Introduction to Programming, Aug-Nov 2008
Lecture 21, Monday 17 Nov 2008

Arrays
------

The last abstract datatype we shall consider is the array.  We
can think of an array as a fixed sequence of "cells", each
position labelled by an index, where we can access each cell
directly by specifying the index value.

   index->   1   2   3   4   5   6   7   8  
            -------------------------------
   value-> | a | c | f | i | j | k | a | d |
            -------------------------------

The values stored in an array are all of a uniform type.  An
array is like a list with two important differences:

1. Normally, arrays have a fixed number of elements.

2. The time taken to access the i^th element of an array is
   independent of i.  (Recall that this takes time O(i) in a
   list). 

Arrays are built-in to Haskell, so we shall first look at how to
use arrays in Haskell, and then consider how this datatype may be
implemented in an efficient manner.

To use arrays in Haskell, you have to first import the module
Array as follows:

  import Array

This makes available the abstract datatype 

  Array a b

Notice that Array has two types associated with it.  The first
type variable, a, refers to the type of the index variable, while
the second type variable, b, refers to the type of the data
stored in the array.

The index variable must belong to the type class Ix, which is a
subclass of Ord a.  Intuitively, Ix consists of types which have
a total order but which are also discrete, so that one can
enumerate all values that list between a lower bound and upper
bound.  Thus, Bool, Char and Int would belong to Ix but not
Float.  Also, if t1, t2, ..., tk belong to Ix, the tuple
(t1,t2,...,tn) belongs to Ix.

Recall that tuples are ordered lexicographically, or in
dictionary order.  Thus, if we have index values from (2,3) to
(3,5), they will be listed in order as

  [(2,3),(2,4),(2,5),(3,3,(3,4),(3,5)]

Formally, the class Ix is defined as follows:

class  (Ord a) => Ix a  where
  range       :: (a,a) -> [a]
  index       :: (a,a) a -> Int
  inRange     :: (a,a) -> a -> Bool

The function range takes a lower and upper bound of values and
returns a list of all values between these bounds.  The function
index returns the position of a specific value in the list of
values between a lower and upper bound.  Finally, inRange
specifies whether a given index lies within a given bound.

For instance:

  range ((2,3),(3,5)) = [(2,3),(2,4),(2,5),(3,3,(3,4),(3,5)]
  index ((2,3),(3,5)) (2,5) = 2
  inRange ((2,3),(3,5)) (3,3) = True
  inRange ((2,3),(3,5)) (3,2) = False

In what follows, we will not bother too much about the details of
the class Ix.  We will be content to use types such as Int and
(Int,Int) as index types of arrays.

It is best to regard an array as a collection of (index,value)
pairs.  Such a list of (index,value) pairs is often called an
"association list".

Creating arrays
---------------

Haskell supports three functions to construct arrays:


1. array :: (Ix a) => (a,a) -> [(a,b)] -> Array a b

   As the type suggests, the function takes a pair of index
   values, the lower and upper bounds of the indices, and an
   association list, in any order, to generate an Array.

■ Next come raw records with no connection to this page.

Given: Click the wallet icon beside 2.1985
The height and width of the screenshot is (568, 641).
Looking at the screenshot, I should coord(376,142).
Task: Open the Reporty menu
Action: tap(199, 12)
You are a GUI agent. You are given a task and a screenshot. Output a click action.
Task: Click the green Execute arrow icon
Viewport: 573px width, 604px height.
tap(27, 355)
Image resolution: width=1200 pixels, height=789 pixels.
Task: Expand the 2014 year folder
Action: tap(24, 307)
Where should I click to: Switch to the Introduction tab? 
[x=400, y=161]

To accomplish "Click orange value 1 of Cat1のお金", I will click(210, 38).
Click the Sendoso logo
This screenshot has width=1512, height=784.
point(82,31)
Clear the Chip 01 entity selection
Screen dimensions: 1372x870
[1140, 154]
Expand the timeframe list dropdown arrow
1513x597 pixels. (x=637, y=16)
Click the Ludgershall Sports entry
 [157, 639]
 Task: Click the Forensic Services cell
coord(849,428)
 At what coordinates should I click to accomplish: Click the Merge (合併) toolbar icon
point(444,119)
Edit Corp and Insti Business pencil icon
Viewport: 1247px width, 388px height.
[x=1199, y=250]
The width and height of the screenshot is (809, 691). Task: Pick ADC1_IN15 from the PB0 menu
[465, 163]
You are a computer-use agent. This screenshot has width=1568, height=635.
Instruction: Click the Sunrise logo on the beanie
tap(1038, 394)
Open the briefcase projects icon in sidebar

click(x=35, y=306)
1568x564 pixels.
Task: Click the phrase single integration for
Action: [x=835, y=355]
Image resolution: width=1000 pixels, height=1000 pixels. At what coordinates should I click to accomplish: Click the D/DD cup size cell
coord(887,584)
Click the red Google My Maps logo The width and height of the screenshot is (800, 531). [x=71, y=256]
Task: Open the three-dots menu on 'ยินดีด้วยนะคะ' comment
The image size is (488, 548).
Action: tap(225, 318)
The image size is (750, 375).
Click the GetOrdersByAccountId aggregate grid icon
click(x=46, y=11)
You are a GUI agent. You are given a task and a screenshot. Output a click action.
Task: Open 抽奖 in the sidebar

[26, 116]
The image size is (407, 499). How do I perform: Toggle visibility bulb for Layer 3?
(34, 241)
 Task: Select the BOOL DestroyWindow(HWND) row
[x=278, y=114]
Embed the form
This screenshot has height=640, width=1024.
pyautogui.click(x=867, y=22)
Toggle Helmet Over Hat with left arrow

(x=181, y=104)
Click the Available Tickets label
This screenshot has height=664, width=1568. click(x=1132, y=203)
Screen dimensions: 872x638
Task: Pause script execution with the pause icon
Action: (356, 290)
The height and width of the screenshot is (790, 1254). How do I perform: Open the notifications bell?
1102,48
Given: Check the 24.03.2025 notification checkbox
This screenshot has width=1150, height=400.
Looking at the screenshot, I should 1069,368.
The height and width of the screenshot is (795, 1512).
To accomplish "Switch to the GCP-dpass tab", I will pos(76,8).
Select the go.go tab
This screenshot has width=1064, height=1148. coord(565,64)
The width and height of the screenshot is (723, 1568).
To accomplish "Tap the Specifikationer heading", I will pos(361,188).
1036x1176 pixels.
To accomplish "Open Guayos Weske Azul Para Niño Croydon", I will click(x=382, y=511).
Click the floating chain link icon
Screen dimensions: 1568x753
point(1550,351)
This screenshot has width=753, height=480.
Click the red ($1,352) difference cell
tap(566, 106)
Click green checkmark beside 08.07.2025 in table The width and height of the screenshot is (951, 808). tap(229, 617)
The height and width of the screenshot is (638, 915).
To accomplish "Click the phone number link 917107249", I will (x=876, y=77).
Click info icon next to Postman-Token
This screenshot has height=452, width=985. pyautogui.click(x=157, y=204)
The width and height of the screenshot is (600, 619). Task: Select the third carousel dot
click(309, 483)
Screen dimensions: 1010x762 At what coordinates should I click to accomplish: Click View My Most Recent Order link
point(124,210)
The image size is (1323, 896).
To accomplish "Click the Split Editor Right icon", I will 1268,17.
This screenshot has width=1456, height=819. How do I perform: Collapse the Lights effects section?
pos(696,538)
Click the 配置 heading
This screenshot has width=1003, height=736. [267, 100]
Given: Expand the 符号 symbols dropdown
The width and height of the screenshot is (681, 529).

   Here are some examples:

     squares = array (1,4) [(2,4),(3,9),(1,1),(4,16)]
 
     squares = array (1,4) [(i,i*i) | i <- [1..4]]

     somesquares = array (1,4) [(2,4),(1,1),(4,16)]

   The first example explicitly lists out the (index,value) pairs
   in the array, in a random order.  The second example provides
   the same list using list comprehension.  The third example
   shows that not all (index,value) pairs need to be defined.  If
   an index is repeated in the list, the value at that index is
   undefined.  If an index value is out of range, the entire
   array is undefined.

   Here is an example of an array whose indices are pairs of
   integers such that the entry at (i,j) is i+j.

     sample = array ((2,3),(3,5)) [((i,j),i+j) | i <- [2..3], 
                                                 j <- [3..5] ]


2. listarray :: (Ix a) => (a,a) -> [b] -> Array a b

   In this form, all array values are entered in the correct
   order of index.  For example:

     squares = listarray (1,4) [1,4,9,16]
     sample = listarray ((2,3),(3,5)) [5,6,7,6,7,8]

   Using the range function on Ix defined above, we can define
   listarray in terms of array as follows:

     listarray bounds values = array bounds (zip (range bounds) values)

3. The final form is allows us to accumulate values in an array.
   The general idea is to extend the "array" function with the
   ability to provide multiple values for each index, with an
   explicit function for combining these multiple values.

   The function is called accumArray.  It takes four arguments:

   accumArray accumulate-function initial-value index-bounds index-value-list

   As an illustrative example, suppose we have a list of
   observations and want to add up all the observations with the
   same index value to build a "histogram".  Here is how we could
   do it

    histogram = accumArray (+) 0 (lower,upper) observations

   where each value in the histogram for indices in the range
   (lower,upper) is initialized to 0, observations is list of
   (index,value) pairs and each such pair is combined with the
   existing value at that index using the function +.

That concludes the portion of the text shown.